Foi aprovado em Conselho de Ministros um decreto que procede a um conjunto de alterações no que respeita às medidas que regulamentam a prorrogação do estado de emergência decretado pelo Presidente da República até às 23h59 do dia 30 de janeiro (Decreto n.º 3-A/2021, de 14 de janeiro), e que entram em vigor no dia seguinte ao da sua publicação.

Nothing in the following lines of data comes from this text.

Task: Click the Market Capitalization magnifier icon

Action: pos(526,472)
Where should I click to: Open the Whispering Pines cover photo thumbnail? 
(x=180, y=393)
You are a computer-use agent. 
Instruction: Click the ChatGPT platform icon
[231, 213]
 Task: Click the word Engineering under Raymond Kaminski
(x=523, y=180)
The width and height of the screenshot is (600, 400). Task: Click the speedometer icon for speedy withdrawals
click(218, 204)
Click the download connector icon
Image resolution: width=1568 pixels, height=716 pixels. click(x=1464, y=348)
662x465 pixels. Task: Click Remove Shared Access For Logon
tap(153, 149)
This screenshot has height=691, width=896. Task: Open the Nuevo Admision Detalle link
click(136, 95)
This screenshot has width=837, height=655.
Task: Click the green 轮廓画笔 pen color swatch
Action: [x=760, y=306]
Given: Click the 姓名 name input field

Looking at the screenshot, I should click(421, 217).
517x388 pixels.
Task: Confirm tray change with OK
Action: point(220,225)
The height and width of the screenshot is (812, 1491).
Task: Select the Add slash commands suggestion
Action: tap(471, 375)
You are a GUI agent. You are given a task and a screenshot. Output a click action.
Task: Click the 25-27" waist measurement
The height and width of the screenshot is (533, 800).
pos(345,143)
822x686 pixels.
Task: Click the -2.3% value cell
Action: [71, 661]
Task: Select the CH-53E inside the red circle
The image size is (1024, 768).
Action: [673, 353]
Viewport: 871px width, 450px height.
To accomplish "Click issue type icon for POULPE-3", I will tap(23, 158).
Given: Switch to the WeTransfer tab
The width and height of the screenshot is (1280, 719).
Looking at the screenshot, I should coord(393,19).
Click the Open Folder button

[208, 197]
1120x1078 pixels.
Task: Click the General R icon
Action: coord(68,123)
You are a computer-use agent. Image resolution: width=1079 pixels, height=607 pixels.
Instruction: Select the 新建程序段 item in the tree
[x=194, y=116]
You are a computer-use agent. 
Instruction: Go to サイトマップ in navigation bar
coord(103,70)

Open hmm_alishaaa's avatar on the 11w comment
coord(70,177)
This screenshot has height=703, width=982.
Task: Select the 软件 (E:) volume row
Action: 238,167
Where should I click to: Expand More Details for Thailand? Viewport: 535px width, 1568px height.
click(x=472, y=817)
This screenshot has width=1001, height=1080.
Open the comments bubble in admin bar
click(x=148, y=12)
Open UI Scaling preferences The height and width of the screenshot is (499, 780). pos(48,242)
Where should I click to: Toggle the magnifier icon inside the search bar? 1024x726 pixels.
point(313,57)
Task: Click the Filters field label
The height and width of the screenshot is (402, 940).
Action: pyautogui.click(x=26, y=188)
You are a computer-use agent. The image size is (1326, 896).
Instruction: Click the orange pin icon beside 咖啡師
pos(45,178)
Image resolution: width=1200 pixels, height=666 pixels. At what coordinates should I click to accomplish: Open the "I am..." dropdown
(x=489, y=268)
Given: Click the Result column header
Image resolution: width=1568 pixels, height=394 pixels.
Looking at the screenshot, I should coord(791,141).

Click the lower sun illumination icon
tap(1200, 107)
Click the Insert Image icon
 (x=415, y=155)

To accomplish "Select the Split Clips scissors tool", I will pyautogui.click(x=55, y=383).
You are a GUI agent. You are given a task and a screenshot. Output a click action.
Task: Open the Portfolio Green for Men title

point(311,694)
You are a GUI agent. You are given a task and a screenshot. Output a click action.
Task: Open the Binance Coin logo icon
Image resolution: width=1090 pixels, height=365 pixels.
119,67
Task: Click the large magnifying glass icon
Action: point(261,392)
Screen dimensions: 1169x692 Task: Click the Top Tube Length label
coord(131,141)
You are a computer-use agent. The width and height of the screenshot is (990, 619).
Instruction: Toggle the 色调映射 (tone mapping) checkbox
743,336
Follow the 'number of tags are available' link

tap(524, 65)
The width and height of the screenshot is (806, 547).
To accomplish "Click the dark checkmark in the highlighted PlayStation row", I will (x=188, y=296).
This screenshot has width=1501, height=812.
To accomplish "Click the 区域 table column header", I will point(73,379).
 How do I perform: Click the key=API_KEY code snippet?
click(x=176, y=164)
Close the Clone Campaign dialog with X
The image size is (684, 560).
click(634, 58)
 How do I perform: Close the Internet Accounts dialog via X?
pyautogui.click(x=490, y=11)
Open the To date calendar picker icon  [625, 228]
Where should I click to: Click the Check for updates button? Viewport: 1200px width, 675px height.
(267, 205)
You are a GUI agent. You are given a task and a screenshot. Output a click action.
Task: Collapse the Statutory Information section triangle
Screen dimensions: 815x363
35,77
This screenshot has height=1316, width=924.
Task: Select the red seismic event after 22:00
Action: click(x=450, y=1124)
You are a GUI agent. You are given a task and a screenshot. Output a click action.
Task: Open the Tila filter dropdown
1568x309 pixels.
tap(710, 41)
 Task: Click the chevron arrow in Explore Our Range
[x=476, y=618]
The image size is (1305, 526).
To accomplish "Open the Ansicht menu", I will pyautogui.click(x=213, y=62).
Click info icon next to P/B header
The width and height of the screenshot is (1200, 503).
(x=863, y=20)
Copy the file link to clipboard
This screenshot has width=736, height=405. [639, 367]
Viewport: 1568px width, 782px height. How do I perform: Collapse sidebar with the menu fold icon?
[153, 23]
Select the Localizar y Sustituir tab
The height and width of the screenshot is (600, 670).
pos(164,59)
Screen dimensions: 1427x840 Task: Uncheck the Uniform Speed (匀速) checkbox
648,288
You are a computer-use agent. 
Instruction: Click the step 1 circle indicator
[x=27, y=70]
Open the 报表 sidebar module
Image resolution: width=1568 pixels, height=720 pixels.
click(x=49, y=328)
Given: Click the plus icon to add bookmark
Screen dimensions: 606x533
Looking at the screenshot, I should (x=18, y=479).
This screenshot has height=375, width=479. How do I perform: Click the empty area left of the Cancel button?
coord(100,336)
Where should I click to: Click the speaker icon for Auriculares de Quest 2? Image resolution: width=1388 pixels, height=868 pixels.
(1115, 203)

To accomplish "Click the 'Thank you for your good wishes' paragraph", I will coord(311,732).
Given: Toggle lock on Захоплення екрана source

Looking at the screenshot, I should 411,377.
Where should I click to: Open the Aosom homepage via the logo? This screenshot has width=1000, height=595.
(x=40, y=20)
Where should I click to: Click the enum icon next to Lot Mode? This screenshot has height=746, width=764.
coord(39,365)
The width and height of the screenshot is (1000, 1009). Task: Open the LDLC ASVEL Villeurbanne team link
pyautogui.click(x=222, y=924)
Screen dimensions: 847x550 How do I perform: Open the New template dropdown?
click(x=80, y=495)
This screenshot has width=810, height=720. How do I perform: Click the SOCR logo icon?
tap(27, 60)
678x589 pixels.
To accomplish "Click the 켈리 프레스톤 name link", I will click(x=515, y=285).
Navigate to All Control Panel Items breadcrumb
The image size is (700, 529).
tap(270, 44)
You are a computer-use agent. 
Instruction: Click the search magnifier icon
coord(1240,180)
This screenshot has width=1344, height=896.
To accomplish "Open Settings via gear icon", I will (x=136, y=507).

Clarificação das medidas restritivas aplicadas e a adoção de medidas adicionais com vista a procurar inverter o crescimento acelerado da pandemia:
  • estabelece-se a proibição de circulação entre concelhos aos fins-de-semana;
  • é determinado que todos os estabelecimentos de bens e serviços abertos ao público encerram às 20h nos dias úteis e às 13h aos fins-de-semana e feriados. O retalho alimentar poderá funcionar aos fins-de-semana até às 17 horas;
  • nos estabelecimentos de restauração e similares, fica proibida a venda de qualquer tipo de bebidas à porta ou ao postigo, sendo igualmente proibido o consumo de refeições ou produtos à porta do estabelecimento ou na via pública, sendo apenas permitida a venda de produtos embalados;
  • encerramento de todos os espaços de restauração e similares situados em conjuntos comerciais, mesmo para take-away, podendo apenas funcionar para entrega ao domicílio;
  • fica proibida a venda ou entrega à porta do estabelecimento ou ao postigo (click and collect ou take-away) em qualquer estabelecimento do ramo não alimentar;
  • são proibidas todas as campanhas de saldos, promoções ou liquidações que promovam deslocações e concentração de pessoas;
  • é proibida a permanência em espaços públicos de lazer, como parques ou jardins, sendo apenas autorizada a sua frequência para passeios de curta duração;
  • prevê-se a abertura dos estabelecimentos dedicados a atividades de tempos livres para crianças com idade inferior a 12 anos (permanecendo encerrados os ATL para crianças com 12 ou mais anos);
  • é determinado o encerramento das universidades sénior e dos centros de dia ou de convívio para idosos;
  • para reforçar a obrigatoriedade do teletrabalho, determina-se que:
    • todos os trabalhadores que tenham de se deslocar para prestar trabalho presencial carecem de uma credencial emitida pela entidade patronal;
    • todas as empresas do setor de serviços com mais de 250 trabalhadores ficam obrigadas a enviar, no prazo de 48 horas, para a Autoridade para as Condições do Trabalho a lista nominal dos trabalhadores cujo trabalho presencial seja considerado indispensável.